That line of argument ends with an uncomfortable question: Did case workers miss cues of abuse and violence because they were too respectful of authoritarian traditions and behaviours?

Child-welfare experts recognize that the cultural clash at the heart of the Shafia tragedy has fuelled concerns about immigrants' reluctance to adapt – particularly among conservative Muslims such as the Shafias. "I think most members of the public might think the problem is that we are being far too lenient with these families," said Nico Trocmé of McGill University's School of Social Work.

He disagrees. While he said he believes the cultural component of the case should be studied more closely, he wonders if the lack of decisive intervention has more to do with breakdowns in the child-protection system.

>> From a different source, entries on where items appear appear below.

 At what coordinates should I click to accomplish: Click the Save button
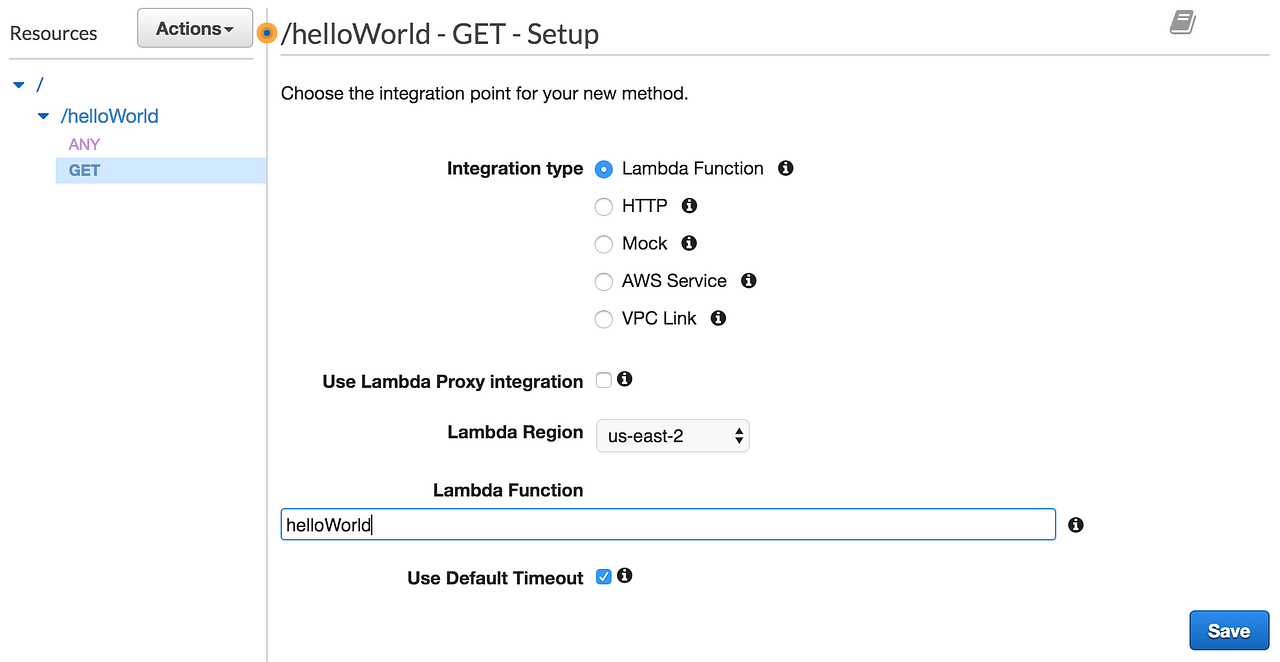coord(1229,630)
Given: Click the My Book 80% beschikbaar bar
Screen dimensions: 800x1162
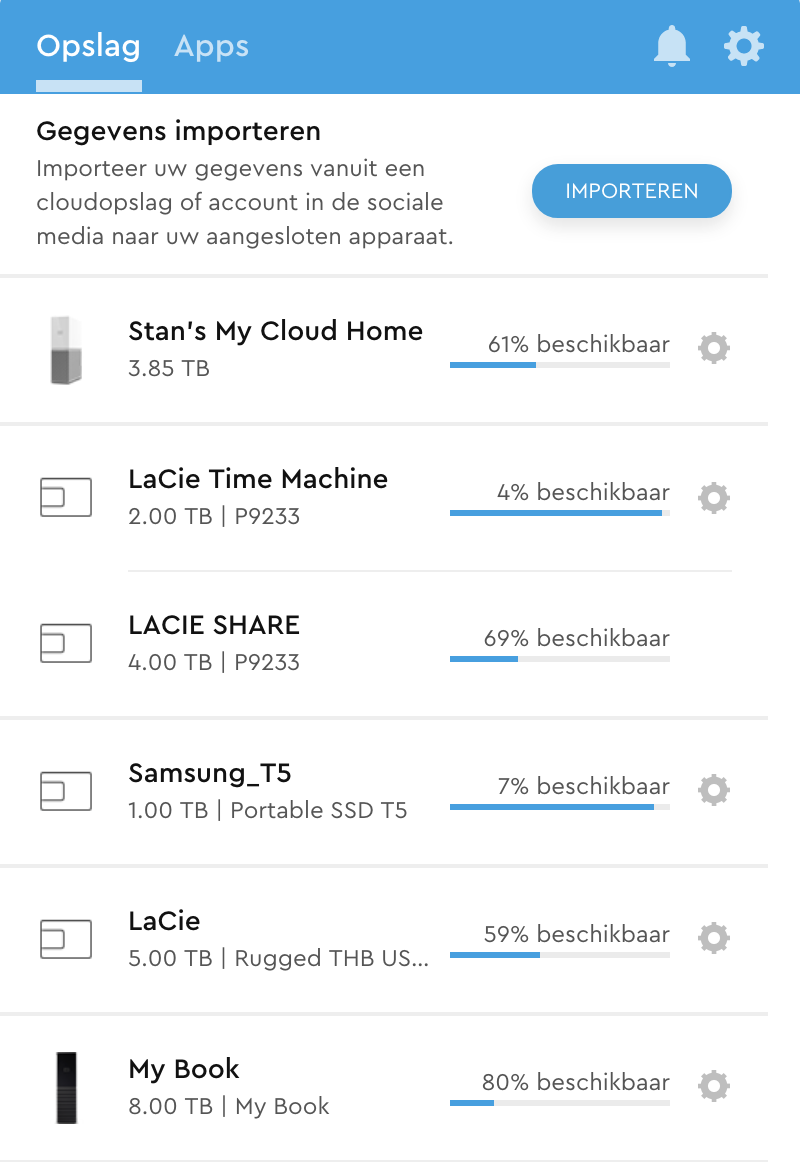Looking at the screenshot, I should click(559, 1102).
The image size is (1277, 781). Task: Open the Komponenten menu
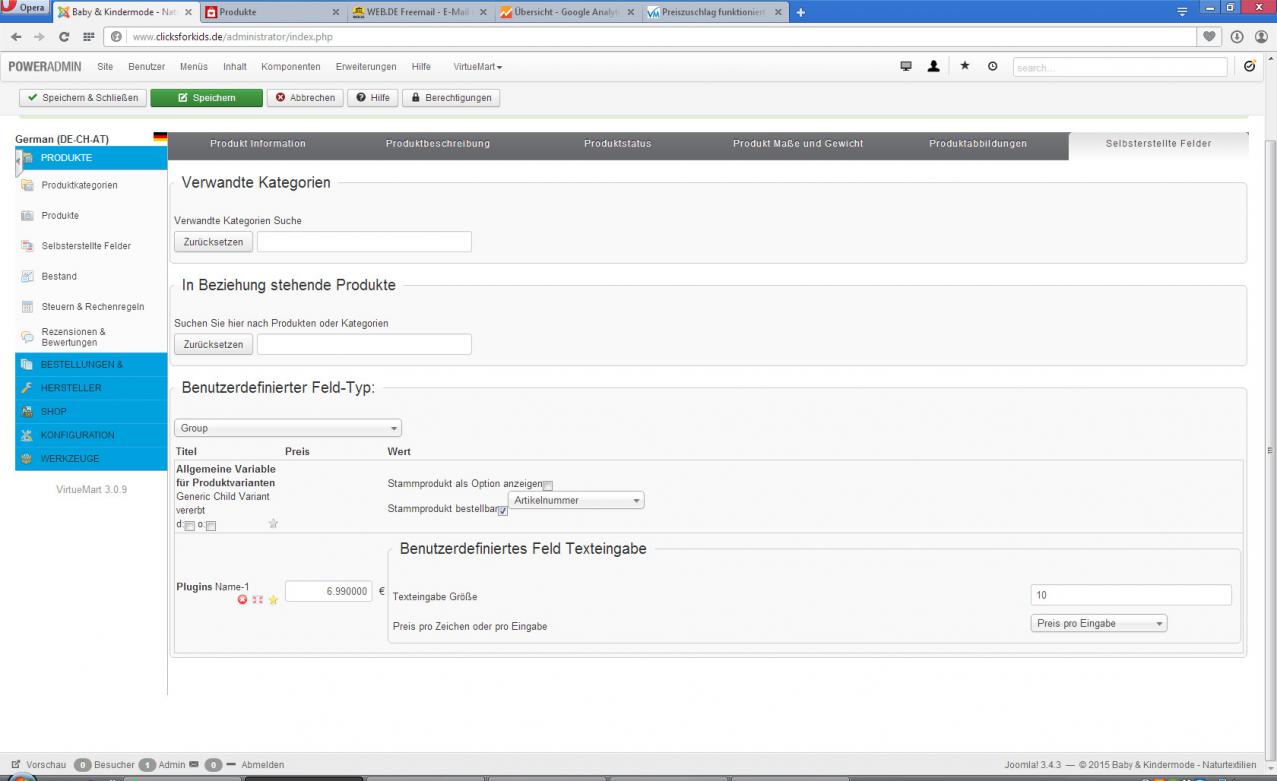pyautogui.click(x=291, y=67)
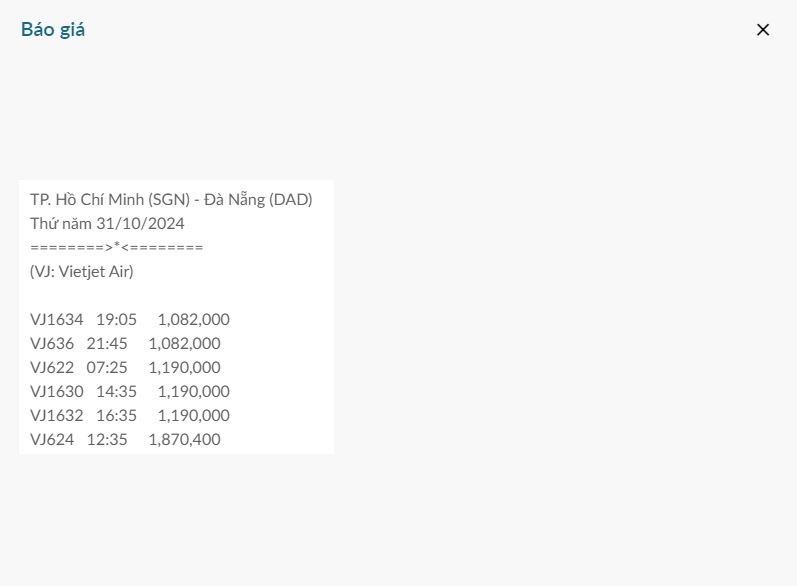797x586 pixels.
Task: Click the 1,082,000 price for VJ636
Action: 184,343
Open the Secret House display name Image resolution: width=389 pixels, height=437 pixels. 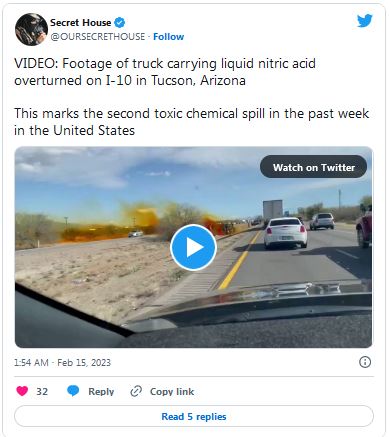[80, 23]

According to court testimony, the events of April, 2009 marked the second time the conflicts in the Shafia family had brought them to the attention of child-protection workers. A third incident, in June of 2009, prompted one of Sahar's teachers to reach out to authorities again.

Sahar was depressed and feared her father would beat her, when he returned from a business trip, because she had a boyfriend. The teacher testified that she called a child-protection office but was told they had no responsibility for Sahar because she was 17. As well, they apparently had no record of Sahar's previous involvement with a youth-protection social worker, a fact that would have raised a red flag.



"A social worker may feel they don't have enough to proceed to court on the first go-round, so they close the case," Prof. Trocmé said. "But if family members return to the agency with a similar concern, then you can say, 'Look, this is very worrying.'… Essentially you're gathering evidence you need to push your way forward even if the family isn't willing to accept intervention."



But in the Shafia case, it's possible that a connection was missed in the series of alerts about the Shafia family from school officials and police. Even if that's not so, there are other questions being raised about how the system may have failed the three teenagers.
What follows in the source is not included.